= TASK GOAL =
Which lines in the records below include the word "beside"? Report each of them in full.

[Opening PROVIDED ENTRIES section]

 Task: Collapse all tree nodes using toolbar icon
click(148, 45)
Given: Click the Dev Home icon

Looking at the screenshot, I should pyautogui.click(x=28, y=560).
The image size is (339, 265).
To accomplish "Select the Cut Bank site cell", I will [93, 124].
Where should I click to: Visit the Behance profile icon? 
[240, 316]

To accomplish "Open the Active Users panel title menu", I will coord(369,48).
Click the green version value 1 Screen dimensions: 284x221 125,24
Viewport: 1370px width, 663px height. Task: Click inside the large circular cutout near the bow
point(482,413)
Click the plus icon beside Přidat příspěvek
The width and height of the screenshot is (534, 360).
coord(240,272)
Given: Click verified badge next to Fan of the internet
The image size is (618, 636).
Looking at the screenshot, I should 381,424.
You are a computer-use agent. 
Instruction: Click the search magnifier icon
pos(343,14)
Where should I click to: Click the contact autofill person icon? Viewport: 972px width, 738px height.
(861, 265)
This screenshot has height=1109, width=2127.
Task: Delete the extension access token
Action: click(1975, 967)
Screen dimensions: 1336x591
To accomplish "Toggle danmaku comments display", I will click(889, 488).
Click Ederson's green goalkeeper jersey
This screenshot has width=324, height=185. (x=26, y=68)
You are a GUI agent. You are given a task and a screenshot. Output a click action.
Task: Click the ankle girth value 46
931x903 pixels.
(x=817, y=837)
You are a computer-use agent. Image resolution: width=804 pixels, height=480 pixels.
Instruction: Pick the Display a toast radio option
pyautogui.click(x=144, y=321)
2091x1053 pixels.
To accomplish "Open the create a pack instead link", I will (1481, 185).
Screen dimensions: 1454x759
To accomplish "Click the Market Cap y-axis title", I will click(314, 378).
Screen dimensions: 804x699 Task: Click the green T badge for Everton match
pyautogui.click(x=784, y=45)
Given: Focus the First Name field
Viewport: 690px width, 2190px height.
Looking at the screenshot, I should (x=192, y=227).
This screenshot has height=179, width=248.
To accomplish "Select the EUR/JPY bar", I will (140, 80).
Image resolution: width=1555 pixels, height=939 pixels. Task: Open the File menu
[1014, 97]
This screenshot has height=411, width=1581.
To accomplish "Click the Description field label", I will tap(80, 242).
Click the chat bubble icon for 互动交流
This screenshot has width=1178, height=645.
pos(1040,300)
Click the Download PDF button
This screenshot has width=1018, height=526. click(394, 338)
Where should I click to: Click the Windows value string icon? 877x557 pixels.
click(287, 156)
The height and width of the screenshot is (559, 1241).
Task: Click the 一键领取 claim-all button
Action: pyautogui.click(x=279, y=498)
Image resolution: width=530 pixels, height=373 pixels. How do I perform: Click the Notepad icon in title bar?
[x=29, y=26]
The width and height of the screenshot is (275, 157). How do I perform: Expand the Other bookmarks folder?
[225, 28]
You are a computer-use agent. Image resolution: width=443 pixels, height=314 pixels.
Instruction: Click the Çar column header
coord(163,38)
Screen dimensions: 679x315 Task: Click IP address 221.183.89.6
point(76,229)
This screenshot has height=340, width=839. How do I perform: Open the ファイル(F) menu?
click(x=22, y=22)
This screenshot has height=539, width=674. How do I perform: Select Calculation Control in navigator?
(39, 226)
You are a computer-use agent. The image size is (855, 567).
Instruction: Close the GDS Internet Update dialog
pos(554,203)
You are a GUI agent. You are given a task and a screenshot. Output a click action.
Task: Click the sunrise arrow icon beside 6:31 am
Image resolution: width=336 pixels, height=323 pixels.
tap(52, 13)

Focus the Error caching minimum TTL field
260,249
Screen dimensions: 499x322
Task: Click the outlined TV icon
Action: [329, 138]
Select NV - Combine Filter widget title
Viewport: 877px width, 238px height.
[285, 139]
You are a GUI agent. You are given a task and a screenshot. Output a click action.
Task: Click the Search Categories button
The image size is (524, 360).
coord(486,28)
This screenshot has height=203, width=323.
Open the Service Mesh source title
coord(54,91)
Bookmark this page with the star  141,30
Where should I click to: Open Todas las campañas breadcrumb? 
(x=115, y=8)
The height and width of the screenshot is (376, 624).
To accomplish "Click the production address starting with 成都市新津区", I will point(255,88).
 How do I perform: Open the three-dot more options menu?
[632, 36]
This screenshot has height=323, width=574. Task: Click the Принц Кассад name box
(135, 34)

[Closing PROVIDED ENTRIES section]

= TASK OUTPUT =
Click the plus icon beside Přidat příspěvek
Task: Click the sunrise arrow icon beside 6:31 am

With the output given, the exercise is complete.